Some database vendors offer XML-only databases. That is, these vendors offer native XML databases that do not support other types of data.

Such databases work well for isolated XML data. You can consider such databases if you do not expect your XML data to work with other information in your organization. However, if you choose this route, and later want to analyze or use the XML data with other related information, you may at best encounter a costly and troublesome integration effort. Also, keep in mind that there will be performance issues resulting from the data being in non-integrated databases.

Many people say that the recent high tech past was about business automation, and that the impending future is about business optimization. In other words, now that you have used technology to automate many aspects of your business, you will focus on optimizing these systems to gain competitive advantage. To do this, you will want to integrate and leverage all information assets in your environment and thus obtain maximum value from those assets. This is a long-winded way of saying that it is highly likely that you will need to harness all information in your environment–including both XML data and the existing data in other formats. In addition, this existing data is not, and probably never will be, stored in XML. If you use an XML-only database, integrating the XML data with other information assets will likely pose a significant problem.

On a parting note, consider the practicalities of working with multiple interfaces for different databases, multiple data management tools, different hardware and software systems, different maintenance schedules, as well as the lack of advanced data management features in XML-only databases, it all adds up to an unwieldy and expensive proposition.

When you take all this into consideration, is an XML-only database a wise choice?

The basic unit of storage in a native XML database is the XML data that is being stored. In other words, XML data is stored “as is” in a native XML database. What a native XML database does is straightforward. How it does this is not so straightforward. Each vendor implements its native XML database in a different way, with very different performance characteristics and capabilities.

When choosing a native XML database, you should carefully consider the implications of choosing one vendor’s database over another. The performance, scalability, and capabilities of the applications you are building will vary depending on your choice of database.

Depending on which forums you read, there are differing opinions regarding which vendor’s implementation offers the best technology. Many will argue that IBM offers the most “native” implementation, followed by Microsoft, and then followed by Oracle. The actual answer for you probably depends on the nature of the applications that you are building on top of the database. The data for each application and the query characteristics for each application are different. Also, an application may have specific requirements like XML schema flexibility. So keep these in mind as you evaluate the different options.
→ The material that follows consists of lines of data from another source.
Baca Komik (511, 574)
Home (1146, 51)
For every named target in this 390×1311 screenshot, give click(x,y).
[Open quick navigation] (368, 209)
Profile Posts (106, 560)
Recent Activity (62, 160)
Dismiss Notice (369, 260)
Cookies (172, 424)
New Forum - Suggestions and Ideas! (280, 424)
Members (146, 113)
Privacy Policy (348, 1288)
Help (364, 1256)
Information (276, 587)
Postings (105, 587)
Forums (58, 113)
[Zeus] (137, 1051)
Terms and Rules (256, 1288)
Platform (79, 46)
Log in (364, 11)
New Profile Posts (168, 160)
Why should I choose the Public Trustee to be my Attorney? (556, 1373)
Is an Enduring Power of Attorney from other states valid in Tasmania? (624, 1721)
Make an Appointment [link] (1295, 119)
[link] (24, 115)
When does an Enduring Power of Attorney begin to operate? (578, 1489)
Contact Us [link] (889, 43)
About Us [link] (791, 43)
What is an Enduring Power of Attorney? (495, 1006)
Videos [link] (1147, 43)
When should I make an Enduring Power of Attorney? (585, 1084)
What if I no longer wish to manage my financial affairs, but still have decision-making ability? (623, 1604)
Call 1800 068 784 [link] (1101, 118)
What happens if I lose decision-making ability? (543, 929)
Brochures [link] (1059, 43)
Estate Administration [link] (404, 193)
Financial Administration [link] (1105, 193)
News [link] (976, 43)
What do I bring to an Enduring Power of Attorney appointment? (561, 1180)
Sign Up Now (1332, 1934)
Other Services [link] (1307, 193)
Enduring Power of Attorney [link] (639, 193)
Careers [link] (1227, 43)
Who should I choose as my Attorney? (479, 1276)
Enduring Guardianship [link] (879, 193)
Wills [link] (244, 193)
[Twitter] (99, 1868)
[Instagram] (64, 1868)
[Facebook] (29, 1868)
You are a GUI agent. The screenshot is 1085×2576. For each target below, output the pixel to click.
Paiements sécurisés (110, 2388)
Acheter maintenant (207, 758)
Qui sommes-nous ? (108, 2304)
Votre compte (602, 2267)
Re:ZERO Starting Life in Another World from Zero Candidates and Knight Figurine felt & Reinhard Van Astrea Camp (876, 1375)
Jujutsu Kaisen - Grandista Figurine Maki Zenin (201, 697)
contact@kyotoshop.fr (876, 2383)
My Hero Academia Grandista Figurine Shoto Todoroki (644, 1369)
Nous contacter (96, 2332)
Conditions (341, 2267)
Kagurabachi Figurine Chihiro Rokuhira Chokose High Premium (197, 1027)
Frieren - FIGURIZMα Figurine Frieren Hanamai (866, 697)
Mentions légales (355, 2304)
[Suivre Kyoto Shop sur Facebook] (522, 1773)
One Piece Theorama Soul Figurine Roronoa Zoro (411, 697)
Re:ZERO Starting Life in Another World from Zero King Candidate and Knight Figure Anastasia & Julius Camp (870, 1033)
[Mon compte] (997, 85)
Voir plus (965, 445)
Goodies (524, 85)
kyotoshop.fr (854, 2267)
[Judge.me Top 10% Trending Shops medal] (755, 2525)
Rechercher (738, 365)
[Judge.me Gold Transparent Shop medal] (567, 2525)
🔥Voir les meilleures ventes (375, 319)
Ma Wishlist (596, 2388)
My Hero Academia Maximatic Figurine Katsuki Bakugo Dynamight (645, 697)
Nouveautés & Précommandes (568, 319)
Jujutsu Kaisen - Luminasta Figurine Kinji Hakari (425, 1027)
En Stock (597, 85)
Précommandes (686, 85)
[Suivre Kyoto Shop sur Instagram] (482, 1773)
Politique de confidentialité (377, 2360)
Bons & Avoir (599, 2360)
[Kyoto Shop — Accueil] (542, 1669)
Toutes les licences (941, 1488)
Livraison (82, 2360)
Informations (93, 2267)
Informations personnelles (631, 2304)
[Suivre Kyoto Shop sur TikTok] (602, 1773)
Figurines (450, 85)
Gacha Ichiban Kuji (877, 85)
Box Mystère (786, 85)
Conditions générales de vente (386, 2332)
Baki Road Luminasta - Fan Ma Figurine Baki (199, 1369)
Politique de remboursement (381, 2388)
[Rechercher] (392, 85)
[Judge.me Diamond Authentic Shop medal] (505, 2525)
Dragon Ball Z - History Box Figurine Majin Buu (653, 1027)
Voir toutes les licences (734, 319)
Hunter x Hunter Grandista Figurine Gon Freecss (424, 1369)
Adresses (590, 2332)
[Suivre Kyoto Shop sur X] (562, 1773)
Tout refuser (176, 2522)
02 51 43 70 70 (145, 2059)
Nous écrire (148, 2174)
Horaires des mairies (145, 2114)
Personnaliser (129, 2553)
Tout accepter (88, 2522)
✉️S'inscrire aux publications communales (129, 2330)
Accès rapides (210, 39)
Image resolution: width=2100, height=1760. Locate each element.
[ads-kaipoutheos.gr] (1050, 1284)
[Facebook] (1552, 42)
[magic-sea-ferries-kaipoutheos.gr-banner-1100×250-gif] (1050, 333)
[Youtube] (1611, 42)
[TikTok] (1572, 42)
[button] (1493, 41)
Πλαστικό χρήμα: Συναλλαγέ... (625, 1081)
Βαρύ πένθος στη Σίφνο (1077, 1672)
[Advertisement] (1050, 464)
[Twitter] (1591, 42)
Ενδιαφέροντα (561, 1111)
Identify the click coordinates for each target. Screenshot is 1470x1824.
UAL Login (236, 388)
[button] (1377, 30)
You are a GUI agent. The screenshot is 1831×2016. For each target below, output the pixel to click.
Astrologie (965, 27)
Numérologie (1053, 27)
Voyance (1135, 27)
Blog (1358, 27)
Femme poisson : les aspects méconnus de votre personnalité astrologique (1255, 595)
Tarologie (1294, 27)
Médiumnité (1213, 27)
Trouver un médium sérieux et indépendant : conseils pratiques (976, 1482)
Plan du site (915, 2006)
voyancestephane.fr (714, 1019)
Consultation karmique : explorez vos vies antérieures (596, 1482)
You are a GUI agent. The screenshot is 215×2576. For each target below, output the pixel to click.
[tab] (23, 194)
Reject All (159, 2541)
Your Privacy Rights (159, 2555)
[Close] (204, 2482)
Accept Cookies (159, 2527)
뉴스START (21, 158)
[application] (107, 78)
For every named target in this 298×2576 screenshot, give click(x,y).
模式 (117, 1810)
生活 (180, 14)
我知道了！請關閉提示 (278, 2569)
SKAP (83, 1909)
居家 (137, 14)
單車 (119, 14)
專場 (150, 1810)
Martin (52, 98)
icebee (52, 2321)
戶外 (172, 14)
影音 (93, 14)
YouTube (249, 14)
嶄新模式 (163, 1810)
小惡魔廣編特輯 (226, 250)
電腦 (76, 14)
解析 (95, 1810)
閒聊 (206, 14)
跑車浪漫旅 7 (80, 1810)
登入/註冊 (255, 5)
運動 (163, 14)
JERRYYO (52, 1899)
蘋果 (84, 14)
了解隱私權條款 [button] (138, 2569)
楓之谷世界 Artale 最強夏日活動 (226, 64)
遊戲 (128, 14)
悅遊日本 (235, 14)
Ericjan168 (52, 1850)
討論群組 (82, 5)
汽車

While I cannot authoritatively say that one implementation is better than another, I can say that IBM is confident that its DB2 pureXML implementation offers the best performance, as well as the richest set of XML capabilities. IBM has published the results of the TPoX benchmark for DB2 pureXML. Transaction Processing over XML (TPoX) is a benchmark for XML database systems that is an open source project on SourceForge. Interestingly, the other major database vendors have thus far not published TPoX results for their systems.